▸ Assignment
Go through the entries below and pick out every line with "accomplish".

▸ Data to process

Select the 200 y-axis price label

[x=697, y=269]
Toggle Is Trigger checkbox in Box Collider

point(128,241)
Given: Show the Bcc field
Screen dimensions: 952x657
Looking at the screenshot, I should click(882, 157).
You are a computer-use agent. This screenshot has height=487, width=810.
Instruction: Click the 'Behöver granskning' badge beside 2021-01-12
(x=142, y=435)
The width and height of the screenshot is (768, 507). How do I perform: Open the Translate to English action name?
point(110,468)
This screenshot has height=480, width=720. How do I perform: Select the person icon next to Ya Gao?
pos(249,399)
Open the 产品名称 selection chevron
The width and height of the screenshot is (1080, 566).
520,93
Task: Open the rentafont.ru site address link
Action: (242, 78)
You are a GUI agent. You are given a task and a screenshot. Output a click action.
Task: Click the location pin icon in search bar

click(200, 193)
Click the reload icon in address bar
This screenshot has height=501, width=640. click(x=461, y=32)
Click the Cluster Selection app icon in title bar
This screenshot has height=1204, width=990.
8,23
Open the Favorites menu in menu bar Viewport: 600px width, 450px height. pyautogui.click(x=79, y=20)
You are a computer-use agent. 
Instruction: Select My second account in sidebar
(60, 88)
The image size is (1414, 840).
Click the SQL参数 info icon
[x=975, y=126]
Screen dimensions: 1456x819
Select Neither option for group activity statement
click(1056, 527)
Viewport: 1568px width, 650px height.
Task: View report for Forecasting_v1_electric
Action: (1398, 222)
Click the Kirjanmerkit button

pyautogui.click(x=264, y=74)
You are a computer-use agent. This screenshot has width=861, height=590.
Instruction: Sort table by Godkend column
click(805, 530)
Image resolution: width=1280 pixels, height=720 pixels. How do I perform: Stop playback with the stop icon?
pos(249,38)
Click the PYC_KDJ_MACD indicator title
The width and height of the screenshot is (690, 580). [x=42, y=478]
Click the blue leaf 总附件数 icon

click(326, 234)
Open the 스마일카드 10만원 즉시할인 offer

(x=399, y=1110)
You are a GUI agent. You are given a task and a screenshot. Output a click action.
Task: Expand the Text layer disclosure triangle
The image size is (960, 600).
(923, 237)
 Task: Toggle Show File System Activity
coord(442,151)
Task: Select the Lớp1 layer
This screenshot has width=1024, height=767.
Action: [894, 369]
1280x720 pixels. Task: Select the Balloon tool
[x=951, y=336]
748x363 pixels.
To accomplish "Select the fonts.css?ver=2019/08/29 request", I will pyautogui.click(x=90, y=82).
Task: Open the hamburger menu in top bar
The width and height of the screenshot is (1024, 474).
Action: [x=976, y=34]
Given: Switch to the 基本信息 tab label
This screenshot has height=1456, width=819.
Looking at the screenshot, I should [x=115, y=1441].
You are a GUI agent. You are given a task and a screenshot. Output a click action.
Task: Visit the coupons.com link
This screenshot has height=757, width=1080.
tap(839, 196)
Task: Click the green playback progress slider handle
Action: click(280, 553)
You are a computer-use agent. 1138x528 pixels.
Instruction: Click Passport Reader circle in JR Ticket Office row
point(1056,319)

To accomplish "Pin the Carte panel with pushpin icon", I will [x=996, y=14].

▸ Expected answer
To accomplish "Select the fonts.css?ver=2019/08/29 request", I will pyautogui.click(x=90, y=82).
To accomplish "Pin the Carte panel with pushpin icon", I will [x=996, y=14].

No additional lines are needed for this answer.